## Exercise 1
In the forum thread, where does rave81 say the drain hole is located?
## Exercise 2
Rewrite the stretch of the forum thread from "## Prophet Julio" through "rim looks smaller.", swapping "picture" for "photo".
## Exercise 3
Extend the forum thread on rim drain holes and warranties, picking up after its final post.

## Selected excerpt
__________

Never realized that would be an option but what a great idea! I get a fair amount of weeping out from around the presta stem. Where are the drain holes usually located on Derbys?


----------



## mogne (Jul 7, 2014)

Hello sorry, someone put on the schwalbe ProCore


----------



## Prophet Julio (May 8, 2008)

Porch said:


> Man down...
> 
> View attachment 1054614
> 
> ...


My LB 38's look much bigger next to my tires than your picture shows. That rim looks smaller.


----------



## rave81 (Mar 1, 2013)

Oh My Sack! said:


> Never realized that would be an option but what a great idea! I get a fair amount of weeping out from around the presta stem. Where are the drain holes usually located on Derbys?


Its located near the stem valve.

I'm still waiting to hear from LB if it gonna affect the durability of the rim. Anyway I ordered the new rims from them which is 34/40 heavy duty. It not listed in their website yet.


----------



## 006_007 (Jan 12, 2004)

rave81 said:


> View attachment 1055389
> View attachment 1055391
> 
> 
> ...


Huh, is Derby the only manufacturer to do this? Every single other wheel out there has spoke holes to potentially let H2O in...........


----------



## dgw7000 (Aug 31, 2011)

006_007 said:


> Huh, is Derby the only manufacturer to do this? Every single other wheel out there has spoke holes to potentially let H2O in...........


Derby is a innovator, everyone will follow they always do!!


----------



## Bullit_cn (Feb 24, 2004)

I am interested to know how LB will take care of your rim

I had a similar incident and they give me $15 discount on the replacement rim.
The second rim failed on 1 spoke hole. a nipple was pulled out of the 1 hole. The reply to me is "my rim is over a year and out of warranty...???

No positive solution or help was given...a bit disappointing...


----------



## AndrewBikeGuide (Nov 12, 2014)

I am sure that I might feel pretty miffed if it has failed just after a year but realisitically one year is a long time and potentially a lot of riding on a wheel that they cannot control the maintenance of. I am not implying that you did not maintain it but they have no way of knowing whether or not you are "mister tensionometer" or "mister rag and and store it wet". It does quite clearly say a one year warranty.

A few rides with a poorly tensioned wheel is enough to see it cooked. I am surprised that they did not offer you a 'crash' replacement deal. So you can always vote with your wallet and go to another brand.


----------



## ACree (Sep 8, 2004)

Bullit_cn said:


> I am interested to know how LB will take care of your rim
> 
> I had a similar incident and they give me $15 discount on the replacement rim.
> The second rim failed on 1 spoke hole. a nipple was pulled out of the 1 hole. The reply to me is "my rim is over a year and out of warranty...???
> ...

__________

## Records provided
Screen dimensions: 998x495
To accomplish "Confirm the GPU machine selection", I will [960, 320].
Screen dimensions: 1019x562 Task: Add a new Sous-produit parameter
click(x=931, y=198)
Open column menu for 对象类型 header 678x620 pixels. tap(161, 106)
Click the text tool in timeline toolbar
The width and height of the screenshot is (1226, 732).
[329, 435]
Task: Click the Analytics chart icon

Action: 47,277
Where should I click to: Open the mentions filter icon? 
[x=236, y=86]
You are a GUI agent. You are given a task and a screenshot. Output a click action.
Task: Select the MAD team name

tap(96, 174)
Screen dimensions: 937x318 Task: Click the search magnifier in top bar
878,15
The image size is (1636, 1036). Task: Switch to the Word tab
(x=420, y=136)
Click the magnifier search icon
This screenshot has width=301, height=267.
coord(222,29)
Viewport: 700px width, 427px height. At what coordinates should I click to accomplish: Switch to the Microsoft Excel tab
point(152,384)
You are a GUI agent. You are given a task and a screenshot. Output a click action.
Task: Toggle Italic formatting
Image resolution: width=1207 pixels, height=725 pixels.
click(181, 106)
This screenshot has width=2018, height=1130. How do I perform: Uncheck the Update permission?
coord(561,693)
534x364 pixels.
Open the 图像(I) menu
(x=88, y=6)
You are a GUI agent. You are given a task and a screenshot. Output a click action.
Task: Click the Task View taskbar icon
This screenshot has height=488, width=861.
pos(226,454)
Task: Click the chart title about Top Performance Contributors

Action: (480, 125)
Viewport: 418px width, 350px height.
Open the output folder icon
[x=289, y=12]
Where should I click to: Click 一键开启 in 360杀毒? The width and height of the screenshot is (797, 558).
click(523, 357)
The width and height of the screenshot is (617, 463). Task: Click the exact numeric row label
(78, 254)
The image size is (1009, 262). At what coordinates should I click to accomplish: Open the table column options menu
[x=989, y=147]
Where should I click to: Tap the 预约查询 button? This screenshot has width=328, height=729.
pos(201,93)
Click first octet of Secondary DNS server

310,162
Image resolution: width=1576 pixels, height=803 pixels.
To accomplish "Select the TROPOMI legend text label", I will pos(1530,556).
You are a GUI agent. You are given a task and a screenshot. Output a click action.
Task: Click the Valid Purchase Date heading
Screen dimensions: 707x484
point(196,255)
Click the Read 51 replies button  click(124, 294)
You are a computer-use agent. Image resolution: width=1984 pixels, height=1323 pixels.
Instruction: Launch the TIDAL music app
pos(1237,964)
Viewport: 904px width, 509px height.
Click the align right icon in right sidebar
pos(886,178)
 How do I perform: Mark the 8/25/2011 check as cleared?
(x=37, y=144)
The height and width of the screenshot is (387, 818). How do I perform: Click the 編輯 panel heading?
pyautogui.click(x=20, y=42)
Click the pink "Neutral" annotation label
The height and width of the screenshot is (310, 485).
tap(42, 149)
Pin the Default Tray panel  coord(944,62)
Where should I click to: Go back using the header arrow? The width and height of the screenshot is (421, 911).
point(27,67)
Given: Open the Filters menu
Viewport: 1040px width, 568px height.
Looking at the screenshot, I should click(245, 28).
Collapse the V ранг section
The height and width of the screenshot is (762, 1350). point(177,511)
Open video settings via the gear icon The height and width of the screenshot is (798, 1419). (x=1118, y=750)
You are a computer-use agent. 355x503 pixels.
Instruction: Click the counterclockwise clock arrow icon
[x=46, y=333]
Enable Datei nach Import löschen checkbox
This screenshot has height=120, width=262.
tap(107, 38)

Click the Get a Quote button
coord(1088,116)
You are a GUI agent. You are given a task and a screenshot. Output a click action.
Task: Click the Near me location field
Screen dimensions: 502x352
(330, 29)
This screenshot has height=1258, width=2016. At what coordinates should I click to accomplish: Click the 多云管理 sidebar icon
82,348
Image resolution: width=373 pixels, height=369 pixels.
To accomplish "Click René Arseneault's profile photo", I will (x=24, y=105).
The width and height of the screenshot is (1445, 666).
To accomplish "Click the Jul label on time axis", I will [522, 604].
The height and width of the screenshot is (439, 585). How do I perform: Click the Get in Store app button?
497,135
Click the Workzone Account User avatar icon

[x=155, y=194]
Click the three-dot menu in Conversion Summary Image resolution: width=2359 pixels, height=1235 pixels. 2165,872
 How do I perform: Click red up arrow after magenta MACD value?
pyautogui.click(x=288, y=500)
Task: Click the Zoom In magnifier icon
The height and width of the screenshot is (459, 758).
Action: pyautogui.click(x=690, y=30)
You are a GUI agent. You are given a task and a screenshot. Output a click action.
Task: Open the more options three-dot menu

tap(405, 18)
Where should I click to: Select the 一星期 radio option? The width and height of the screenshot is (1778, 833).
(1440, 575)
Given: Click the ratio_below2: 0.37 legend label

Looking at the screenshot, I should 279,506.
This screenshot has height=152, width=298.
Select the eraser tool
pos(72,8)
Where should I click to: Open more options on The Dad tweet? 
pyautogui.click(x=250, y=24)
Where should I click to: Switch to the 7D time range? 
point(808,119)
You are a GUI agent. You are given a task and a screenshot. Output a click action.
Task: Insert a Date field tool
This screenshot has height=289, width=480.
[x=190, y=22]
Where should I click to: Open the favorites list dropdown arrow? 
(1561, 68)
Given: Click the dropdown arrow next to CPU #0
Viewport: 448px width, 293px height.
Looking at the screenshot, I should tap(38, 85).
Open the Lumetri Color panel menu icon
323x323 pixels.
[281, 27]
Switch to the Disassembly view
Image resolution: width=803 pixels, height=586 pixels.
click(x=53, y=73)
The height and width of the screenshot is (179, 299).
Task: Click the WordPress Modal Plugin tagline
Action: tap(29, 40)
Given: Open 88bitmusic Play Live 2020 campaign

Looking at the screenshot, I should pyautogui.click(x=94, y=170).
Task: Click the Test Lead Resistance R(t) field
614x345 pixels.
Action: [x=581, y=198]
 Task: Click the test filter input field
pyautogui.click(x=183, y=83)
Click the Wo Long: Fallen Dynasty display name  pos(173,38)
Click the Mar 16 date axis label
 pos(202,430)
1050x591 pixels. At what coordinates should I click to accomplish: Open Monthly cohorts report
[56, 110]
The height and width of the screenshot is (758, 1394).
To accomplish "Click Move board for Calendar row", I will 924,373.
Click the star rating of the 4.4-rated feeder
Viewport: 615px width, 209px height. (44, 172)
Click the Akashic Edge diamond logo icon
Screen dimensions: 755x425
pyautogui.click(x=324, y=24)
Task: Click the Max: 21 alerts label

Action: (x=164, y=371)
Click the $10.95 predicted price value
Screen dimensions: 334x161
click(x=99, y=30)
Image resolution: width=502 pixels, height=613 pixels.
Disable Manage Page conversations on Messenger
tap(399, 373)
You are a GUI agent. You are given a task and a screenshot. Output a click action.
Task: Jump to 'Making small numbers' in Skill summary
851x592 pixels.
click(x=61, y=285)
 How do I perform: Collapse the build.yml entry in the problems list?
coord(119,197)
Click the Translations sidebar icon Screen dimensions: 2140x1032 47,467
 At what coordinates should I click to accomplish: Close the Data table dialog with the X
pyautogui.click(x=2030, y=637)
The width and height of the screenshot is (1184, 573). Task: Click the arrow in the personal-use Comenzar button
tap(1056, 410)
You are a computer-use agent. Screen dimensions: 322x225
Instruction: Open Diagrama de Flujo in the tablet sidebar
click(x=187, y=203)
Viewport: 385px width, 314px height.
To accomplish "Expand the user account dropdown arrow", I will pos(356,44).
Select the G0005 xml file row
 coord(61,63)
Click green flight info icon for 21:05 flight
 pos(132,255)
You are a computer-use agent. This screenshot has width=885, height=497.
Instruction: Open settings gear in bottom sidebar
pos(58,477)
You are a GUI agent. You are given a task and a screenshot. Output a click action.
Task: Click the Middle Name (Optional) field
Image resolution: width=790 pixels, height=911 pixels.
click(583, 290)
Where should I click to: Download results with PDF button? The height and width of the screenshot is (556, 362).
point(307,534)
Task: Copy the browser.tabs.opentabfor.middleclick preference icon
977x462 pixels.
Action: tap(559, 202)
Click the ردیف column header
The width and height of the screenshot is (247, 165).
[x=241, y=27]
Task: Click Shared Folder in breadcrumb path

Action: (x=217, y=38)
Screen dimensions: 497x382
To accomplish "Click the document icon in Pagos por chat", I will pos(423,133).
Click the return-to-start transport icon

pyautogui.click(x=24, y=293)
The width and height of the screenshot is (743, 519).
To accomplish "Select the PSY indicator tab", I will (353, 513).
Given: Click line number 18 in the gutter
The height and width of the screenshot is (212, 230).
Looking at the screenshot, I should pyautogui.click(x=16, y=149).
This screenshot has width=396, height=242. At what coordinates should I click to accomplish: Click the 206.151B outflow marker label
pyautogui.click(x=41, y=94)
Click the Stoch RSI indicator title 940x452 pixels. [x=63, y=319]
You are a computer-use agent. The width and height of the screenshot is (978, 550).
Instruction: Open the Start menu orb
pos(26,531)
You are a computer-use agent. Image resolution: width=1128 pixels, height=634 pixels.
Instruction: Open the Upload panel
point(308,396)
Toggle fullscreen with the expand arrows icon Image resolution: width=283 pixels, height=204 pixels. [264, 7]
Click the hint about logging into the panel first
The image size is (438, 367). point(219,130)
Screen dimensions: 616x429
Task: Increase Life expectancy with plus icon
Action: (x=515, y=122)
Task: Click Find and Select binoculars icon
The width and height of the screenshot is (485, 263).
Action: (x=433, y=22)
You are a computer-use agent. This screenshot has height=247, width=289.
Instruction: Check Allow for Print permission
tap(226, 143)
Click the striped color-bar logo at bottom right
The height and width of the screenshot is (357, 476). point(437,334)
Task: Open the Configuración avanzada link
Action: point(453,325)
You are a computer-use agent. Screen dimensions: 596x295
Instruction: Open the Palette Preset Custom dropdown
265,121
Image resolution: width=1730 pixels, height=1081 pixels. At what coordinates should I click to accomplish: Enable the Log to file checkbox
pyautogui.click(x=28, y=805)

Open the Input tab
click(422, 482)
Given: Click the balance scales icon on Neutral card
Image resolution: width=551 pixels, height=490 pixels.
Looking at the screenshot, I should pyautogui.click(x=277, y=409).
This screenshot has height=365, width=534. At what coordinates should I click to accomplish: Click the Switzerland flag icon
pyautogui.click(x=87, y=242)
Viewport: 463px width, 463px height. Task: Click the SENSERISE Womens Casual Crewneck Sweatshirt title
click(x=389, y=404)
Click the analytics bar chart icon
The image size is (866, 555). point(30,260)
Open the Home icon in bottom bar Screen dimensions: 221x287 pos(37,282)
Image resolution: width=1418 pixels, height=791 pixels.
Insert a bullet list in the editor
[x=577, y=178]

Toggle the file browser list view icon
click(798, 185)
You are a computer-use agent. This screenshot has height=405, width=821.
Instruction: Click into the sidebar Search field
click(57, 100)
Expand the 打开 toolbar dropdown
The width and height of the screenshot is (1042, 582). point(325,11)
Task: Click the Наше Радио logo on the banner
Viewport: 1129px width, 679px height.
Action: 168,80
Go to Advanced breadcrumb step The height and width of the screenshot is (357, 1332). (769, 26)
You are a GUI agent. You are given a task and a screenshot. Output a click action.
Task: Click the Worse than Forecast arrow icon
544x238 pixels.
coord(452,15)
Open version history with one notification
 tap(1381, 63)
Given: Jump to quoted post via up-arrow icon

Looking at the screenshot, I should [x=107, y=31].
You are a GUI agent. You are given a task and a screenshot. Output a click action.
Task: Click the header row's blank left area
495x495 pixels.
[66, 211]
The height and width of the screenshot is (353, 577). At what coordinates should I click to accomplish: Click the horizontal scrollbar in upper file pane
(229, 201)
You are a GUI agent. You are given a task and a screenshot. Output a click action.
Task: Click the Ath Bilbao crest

__________

## Task answer 1
Near the stem valve.

## Task answer 2
## Prophet Julio (May 8, 2008)

Porch said:


> Man down...
> 
> View attachment 1054614
> 
> ...


My LB 38's look much bigger next to my tires than your photo shows. That rim looks smaller.

## Task answer 3
Yeah, if they want to keep selling rims, they should stand behind them better than that. OTOH, that is the calculated bet we make when buying the cheap direct from China product, that it can break, even multiple times, and we're still ahead of Enve pricing. Also, there are plenty of stories of specialized and others having horrible warranty coverage at a much higher price point. I guess the question LB needs to answer is do they want to be satisfied selling one set to everyone, burning them on warranty and having them move on, or stand behind the product and keep selling to repeat customers.


----------



## AndrewBikeGuide (Nov 12, 2014)

I think people need to be a little more careful with their wording here. If the rim is over a year old it is out of warranty, period, no 'ifs', 'buts' or 'maybes' about it, which is the contract one signed up to (figuratively speaking) when one bought the rims/ wheels.

My buddy smashed his rear wheel (LB35) on a drop, the wheel was less than a month old and the replacement was swift and efficient. Photo to LB with a description of what he was doing at the time (sending it off an 8' drop on a trail), link to the trail on Trailforks. A gentle reminder that the catastropic failure meant that all the spokes were cooked too.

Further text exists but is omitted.